O professor da Universidade do Estado do Rio Grande do Norte (UERN), Luiz di Souza, foi a primeira vítima fatal da Covid no Estado. Amanhã completa um ano de sua morte. A Conversa da Semana presta uma homenagem a Luiz, trazendo, por meio da voz de sua esposa, professora Margareth Freire, as histórias e o perfil do grande ser humano que nos deixou. Caridoso, inteligente, educado, amoroso e dedicado, Luiz di Souza nasceu em Minas Gerais, mas foi criado em São Paulo, de onde veio em 1994 para lecionar na UERN. Aqui, construiu uma história e deixou um legado de amizade, bondade e sensibilidade. Foi em Mossoró que conheceu Margareth Freire, professora da rede básica de educação, torneira mecânica e poetisa. Nessa entrevista, Margareth apresenta um relato emocionado e apaixonante da relação de Luiz com ela, os filhos, netas e amigos. Suas respostas dão uma mostra de como a pandemia tem devastado famílias, interrompido sonhos e deixado sequelas. Para que outros não sofram perdas tão importantes como as dela, Margareth faz um apelo. “Se cuidem, se protejam. Se cuidar é um ato de amor”.
Por Márcio Alexandre
PORTAL DO RN – Margareth, como era o professor Luiz Di Souza?
MARGARETH FREIRE – Meu marido era uma pessoa muito tranquila. Ele era muito calmo, um pai muito tranquilo. Sabe aquele pai que nunca briga com os filhos? Ele era assim. Era muito caseiro. Muito generoso, sempre ajudou muito os alunos dele. Lembro que teve um aluno dele – e esse aluno me ajudou bastante nesse período – que tinha passado na seleção de Mestrado.

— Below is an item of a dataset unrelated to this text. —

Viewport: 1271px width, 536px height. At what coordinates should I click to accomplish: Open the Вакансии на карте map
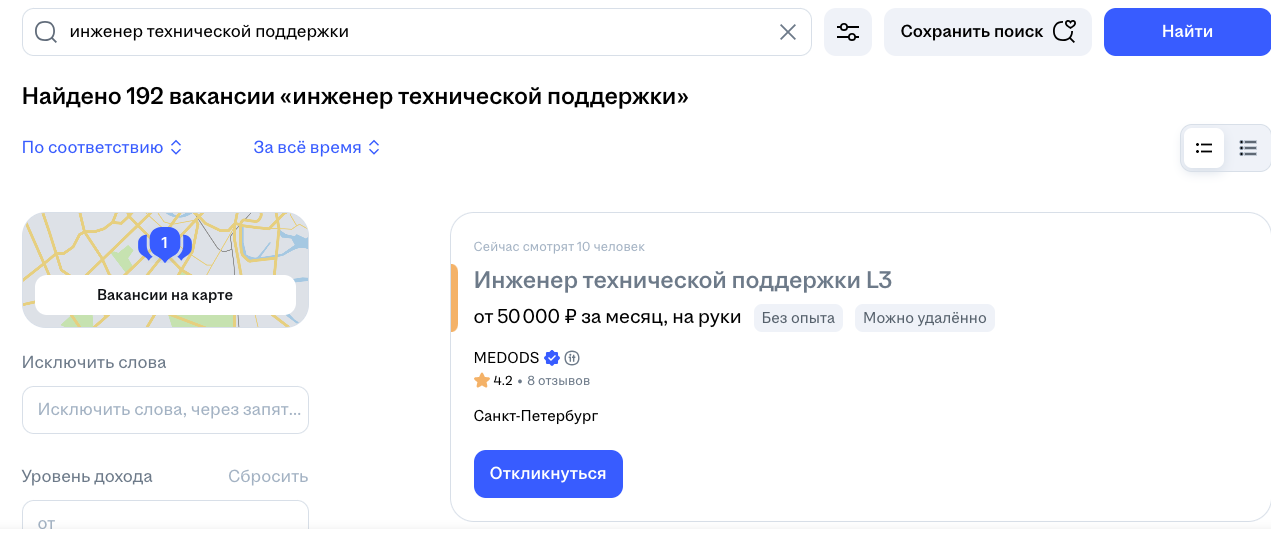165,295

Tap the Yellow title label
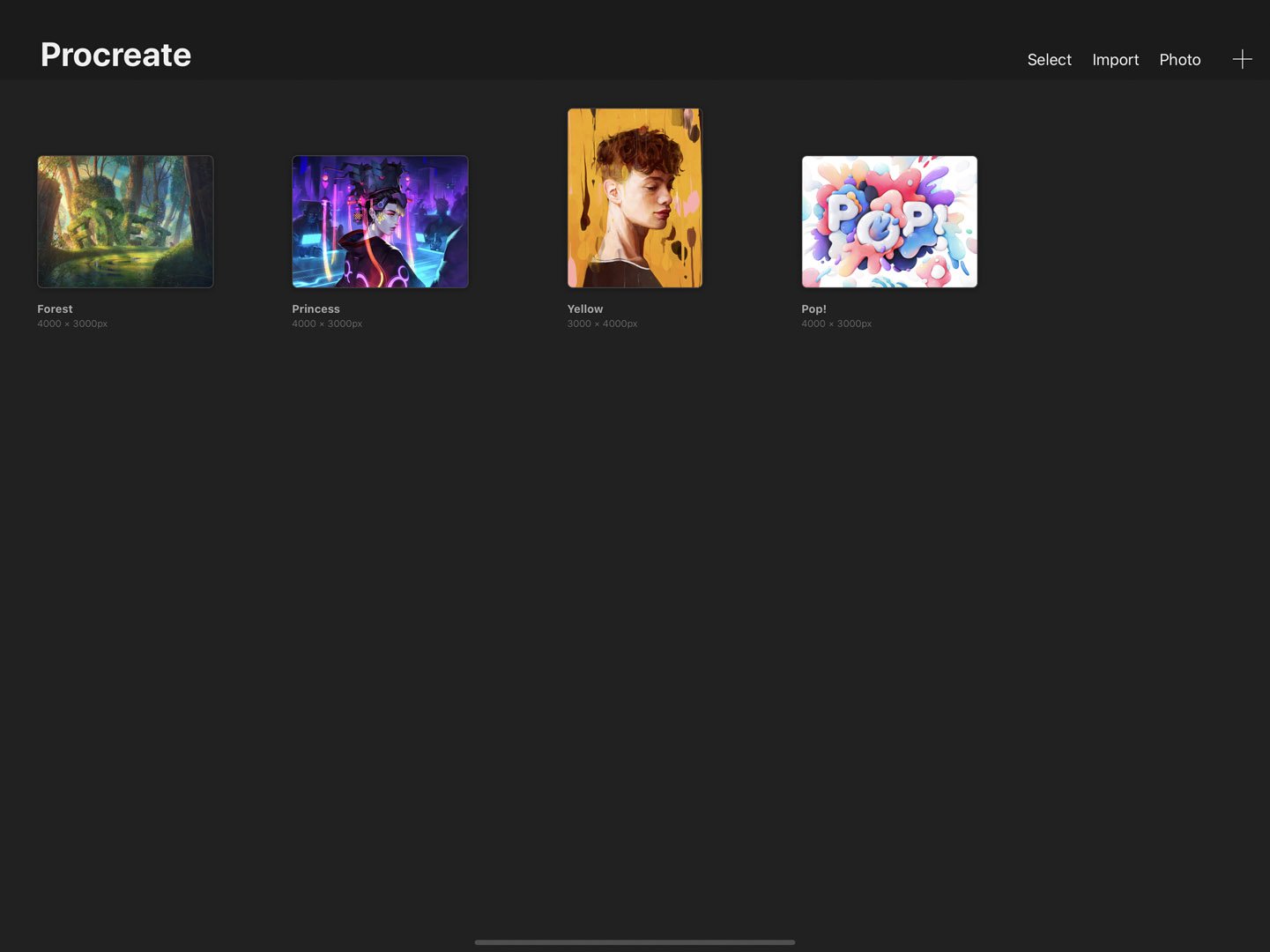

E ia perder a vaga porque a família dele estava sem condições de bancar, e ele estava desempregado. Essa situação chegou aos ouvidos de “mor”, e ele chamou esse aluno em questão e perguntou: e aí, já está arrumando as malas? O rapaz respondeu: não vai dar certo não. ´Mor´ falou: como assim, não vai dar certo? E o aluno respondeu: é porque surgiram uns problemas aí. ´Mor´ disse: tá faltando dinheiro? E o aluno: é. ´Mor´ disse: não, tá aqui para você ir, dá para ficar um tempo lá até arranjar uma bolsa. E ´mor´ nunca falou essas coisas, ele nunca falava. Eu sabia dessas coisas porque os alunos dele me diziam. Muitas vezes ele chegava aqui com 15, 20 alunos, ligava em cima da hora: minha filha, estou levando os meninos para almoçar aí em casa. Eu ficava enlouquecida porque às vezes nem tinha feito tanta coisa, mas aí a gente ajeitava na hora e dava certo. Eu amo esses meninos, são meus filhos, como eu costumo dizer. ´Mor´ era muito delicado. Esse mês está mais difícil ainda porque ano passado ainda teve o aniversário dele, que é em 1 de fevereiro, esse ano foi a primeira vez que passei o aniversário dele sem ele estar presente. Ele tinha uma delicadeza, uma sensibilidade. No dia da mulher, se tivéssemos eu, minha filha mais velha, minha irmã, ele saía discretamente – eu dizia que ele tinha os passos do leopardo, chegava de mansinho e a gente nem sentia – e de repente ele chegava com flores para cada uma. Minha irmã dizia que o maior buquê era o meu. Claro, eu era a mulher da vida dele. Esse ano, nossa filha caçula foi quem fez isso. Ele arrumava a mesa cedo, não deixava ninguém me acordar e quando eu acordava estava a mesa posta, com os arranjos ridículos que ele fazia (risos). Eu costumava dizer: amor, como decorador você é um ótimo químico, porque ele ia no jardim aqui e pegava algumas coisas e já arrumava. Esse ano minha filha caçula disse: mãe, não se preocupe, a tradição de painho vai continuar. No Dia da Mulher você vai ter a mesma coisa que ele fazia. ‘Mor´ era uma pessoa muito inteligente, um PhD, mas era muito humilde, com muita simplicidade, sem arrogância, sem empáfia.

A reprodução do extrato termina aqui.